[Start of section]
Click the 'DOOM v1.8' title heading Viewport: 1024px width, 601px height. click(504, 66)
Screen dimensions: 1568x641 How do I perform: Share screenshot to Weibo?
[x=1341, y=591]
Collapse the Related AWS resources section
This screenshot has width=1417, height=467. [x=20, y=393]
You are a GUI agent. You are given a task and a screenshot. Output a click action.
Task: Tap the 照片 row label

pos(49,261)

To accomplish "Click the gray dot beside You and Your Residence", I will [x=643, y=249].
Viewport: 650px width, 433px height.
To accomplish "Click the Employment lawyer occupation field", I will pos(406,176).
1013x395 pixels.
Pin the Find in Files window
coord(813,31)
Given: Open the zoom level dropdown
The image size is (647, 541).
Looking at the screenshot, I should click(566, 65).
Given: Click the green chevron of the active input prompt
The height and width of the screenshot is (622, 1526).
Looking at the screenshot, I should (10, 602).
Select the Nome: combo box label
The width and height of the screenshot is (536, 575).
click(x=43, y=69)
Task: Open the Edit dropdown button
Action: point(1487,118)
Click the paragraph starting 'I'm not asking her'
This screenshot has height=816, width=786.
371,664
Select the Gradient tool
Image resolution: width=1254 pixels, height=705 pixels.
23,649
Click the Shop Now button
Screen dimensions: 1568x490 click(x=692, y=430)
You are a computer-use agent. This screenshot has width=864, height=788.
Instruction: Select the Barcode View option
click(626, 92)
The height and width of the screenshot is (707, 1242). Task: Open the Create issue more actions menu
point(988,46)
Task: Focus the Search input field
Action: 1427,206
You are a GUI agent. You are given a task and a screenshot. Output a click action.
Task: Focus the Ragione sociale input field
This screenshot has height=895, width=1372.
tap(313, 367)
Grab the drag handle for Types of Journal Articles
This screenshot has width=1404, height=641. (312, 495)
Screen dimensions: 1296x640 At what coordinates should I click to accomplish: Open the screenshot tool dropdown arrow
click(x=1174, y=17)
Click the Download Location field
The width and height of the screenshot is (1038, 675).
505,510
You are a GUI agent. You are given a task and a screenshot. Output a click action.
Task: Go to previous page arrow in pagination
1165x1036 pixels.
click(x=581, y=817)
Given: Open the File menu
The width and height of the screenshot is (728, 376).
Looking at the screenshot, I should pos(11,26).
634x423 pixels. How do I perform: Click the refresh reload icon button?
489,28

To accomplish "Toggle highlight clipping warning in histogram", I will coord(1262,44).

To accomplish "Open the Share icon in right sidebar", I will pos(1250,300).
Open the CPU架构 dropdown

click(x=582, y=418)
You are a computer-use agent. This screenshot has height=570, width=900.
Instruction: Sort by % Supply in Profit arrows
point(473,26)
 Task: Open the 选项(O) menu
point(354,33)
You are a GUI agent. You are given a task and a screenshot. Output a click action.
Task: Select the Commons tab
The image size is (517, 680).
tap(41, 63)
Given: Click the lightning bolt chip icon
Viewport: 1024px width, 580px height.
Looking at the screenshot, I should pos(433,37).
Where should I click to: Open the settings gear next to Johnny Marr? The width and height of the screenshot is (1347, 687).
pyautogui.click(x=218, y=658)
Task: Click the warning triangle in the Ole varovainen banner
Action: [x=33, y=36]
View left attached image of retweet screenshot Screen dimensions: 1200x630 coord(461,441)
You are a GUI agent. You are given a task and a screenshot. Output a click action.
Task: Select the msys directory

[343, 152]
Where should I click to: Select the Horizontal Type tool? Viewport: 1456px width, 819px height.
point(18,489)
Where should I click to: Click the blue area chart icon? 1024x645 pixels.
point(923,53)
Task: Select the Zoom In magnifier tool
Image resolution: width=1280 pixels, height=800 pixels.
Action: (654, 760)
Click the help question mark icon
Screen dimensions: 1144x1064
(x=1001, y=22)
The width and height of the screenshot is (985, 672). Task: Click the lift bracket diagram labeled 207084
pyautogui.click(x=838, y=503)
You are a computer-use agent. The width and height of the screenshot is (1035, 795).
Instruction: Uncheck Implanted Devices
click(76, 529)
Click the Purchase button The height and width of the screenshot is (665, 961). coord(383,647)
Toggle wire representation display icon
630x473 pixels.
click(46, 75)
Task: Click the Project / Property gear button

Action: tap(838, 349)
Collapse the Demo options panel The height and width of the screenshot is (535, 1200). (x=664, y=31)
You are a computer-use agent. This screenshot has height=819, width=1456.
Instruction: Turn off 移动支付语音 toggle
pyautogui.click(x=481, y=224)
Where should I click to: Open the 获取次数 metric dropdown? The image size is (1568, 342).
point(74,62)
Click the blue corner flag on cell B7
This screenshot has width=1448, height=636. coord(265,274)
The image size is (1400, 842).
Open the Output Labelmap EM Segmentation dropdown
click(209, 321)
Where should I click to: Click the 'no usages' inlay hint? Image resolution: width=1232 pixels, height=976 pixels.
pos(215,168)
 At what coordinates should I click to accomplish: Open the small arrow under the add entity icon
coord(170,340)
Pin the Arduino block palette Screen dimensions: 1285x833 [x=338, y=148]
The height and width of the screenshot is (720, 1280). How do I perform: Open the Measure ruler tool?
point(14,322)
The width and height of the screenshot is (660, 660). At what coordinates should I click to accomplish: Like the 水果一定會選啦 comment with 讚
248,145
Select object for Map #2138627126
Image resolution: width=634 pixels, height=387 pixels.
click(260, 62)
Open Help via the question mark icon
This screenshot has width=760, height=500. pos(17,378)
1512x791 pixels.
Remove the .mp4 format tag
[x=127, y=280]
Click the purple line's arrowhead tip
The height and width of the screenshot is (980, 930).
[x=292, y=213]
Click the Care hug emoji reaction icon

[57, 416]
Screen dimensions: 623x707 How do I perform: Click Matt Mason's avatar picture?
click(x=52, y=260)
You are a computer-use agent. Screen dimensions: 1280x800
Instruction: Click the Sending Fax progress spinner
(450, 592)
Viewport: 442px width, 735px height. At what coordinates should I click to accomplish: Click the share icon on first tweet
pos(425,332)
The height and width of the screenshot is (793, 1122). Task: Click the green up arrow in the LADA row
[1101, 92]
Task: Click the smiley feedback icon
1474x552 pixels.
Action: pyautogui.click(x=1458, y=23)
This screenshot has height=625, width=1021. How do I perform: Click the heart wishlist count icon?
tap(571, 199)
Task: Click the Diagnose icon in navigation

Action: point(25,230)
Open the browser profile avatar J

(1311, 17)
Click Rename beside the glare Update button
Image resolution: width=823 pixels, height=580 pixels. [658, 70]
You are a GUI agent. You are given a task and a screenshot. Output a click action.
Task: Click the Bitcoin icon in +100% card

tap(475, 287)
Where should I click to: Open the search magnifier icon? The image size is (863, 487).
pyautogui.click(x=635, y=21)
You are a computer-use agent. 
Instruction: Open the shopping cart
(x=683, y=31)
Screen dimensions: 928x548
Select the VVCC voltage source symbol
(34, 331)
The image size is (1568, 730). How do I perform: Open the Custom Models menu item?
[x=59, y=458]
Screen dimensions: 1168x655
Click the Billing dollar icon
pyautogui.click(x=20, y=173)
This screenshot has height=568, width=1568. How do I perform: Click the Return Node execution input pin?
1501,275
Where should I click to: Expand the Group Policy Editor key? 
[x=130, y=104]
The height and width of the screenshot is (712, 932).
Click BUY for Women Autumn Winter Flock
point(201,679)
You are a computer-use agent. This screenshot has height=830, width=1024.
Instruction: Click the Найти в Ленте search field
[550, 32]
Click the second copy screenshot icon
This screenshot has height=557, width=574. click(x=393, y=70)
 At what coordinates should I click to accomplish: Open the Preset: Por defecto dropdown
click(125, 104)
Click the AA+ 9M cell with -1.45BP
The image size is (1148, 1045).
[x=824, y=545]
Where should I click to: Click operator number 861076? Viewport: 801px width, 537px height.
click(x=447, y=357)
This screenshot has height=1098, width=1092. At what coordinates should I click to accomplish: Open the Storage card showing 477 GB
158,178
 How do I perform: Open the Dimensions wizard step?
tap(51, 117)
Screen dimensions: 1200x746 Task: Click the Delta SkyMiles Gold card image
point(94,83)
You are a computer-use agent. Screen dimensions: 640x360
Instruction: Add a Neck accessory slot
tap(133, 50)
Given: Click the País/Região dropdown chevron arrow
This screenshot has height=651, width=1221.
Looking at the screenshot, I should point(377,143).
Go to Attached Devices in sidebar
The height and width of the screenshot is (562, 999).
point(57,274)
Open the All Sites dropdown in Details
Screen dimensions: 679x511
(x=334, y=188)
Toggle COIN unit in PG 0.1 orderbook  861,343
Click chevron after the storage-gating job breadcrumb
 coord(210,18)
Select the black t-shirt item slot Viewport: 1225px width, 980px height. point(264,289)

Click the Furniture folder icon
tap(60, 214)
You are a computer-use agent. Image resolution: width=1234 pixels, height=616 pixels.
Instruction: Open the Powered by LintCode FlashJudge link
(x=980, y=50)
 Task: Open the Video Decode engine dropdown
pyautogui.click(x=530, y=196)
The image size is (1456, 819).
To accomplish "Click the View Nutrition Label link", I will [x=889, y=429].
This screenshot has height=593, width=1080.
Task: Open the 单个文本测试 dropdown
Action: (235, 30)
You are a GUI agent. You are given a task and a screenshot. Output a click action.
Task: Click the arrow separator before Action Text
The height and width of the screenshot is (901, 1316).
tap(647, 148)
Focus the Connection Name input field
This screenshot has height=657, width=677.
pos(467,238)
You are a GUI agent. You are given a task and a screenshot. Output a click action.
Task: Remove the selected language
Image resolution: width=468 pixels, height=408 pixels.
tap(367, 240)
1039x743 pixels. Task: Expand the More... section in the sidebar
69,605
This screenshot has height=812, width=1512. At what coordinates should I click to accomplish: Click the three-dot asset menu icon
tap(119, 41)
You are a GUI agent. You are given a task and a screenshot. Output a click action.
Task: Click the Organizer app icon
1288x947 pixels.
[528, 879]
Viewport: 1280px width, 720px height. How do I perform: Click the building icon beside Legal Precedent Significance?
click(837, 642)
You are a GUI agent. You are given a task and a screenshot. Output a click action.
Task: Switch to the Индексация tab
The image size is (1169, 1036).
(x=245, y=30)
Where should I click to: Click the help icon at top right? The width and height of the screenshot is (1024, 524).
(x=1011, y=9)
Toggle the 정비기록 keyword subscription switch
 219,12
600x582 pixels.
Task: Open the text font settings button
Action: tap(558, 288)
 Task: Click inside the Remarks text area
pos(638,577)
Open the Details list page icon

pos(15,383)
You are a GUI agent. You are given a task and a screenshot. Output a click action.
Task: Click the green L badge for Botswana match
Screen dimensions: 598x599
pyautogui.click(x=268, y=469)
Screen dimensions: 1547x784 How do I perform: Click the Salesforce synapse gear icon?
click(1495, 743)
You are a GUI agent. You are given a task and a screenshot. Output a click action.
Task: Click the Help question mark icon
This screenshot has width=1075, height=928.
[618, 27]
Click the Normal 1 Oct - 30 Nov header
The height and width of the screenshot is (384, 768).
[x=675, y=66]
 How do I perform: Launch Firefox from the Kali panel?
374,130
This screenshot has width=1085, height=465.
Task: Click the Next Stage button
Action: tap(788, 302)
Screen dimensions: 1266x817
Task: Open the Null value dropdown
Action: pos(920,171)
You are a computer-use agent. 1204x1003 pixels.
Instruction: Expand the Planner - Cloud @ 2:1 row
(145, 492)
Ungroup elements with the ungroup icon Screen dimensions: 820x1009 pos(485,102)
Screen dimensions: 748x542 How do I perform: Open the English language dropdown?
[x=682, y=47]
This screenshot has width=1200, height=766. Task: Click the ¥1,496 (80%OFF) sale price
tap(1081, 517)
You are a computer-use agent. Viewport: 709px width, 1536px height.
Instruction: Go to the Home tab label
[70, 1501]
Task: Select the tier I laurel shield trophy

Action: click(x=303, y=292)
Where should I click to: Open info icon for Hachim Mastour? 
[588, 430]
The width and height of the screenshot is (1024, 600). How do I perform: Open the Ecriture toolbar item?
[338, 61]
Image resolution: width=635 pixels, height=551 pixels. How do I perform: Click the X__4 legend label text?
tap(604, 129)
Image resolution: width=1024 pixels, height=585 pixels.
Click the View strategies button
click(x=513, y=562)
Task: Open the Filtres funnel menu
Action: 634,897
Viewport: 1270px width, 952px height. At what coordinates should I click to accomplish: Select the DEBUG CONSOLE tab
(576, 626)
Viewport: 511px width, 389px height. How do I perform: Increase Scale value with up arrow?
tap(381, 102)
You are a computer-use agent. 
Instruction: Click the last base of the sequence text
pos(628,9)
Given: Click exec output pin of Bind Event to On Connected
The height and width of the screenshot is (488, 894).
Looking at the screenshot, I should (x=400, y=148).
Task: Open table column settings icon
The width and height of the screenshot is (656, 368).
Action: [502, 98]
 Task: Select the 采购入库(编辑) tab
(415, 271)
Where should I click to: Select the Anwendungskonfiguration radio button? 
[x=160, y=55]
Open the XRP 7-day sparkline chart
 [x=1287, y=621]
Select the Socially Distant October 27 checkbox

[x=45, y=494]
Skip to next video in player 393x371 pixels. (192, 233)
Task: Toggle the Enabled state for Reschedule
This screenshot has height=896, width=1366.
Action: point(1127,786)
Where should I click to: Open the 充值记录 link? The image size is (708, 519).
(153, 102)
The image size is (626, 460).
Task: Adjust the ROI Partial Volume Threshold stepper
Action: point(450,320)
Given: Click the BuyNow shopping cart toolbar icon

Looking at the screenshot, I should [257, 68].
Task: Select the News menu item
[End of section]
▶ _DESCRIPTION OF THE TASK_
Write the opening line of the data above and every line after it, exactly, stopping once you have written the line with "Viewport: 650px width, 433px height.".

▶ _TASK OUTPUT_
Click the 'DOOM v1.8' title heading Viewport: 1024px width, 601px height. click(504, 66)
Screen dimensions: 1568x641 How do I perform: Share screenshot to Weibo?
[x=1341, y=591]
Collapse the Related AWS resources section
This screenshot has width=1417, height=467. [x=20, y=393]
You are a GUI agent. You are given a task and a screenshot. Output a click action.
Task: Tap the 照片 row label

pos(49,261)

To accomplish "Click the gray dot beside You and Your Residence", I will [x=643, y=249].
Viewport: 650px width, 433px height.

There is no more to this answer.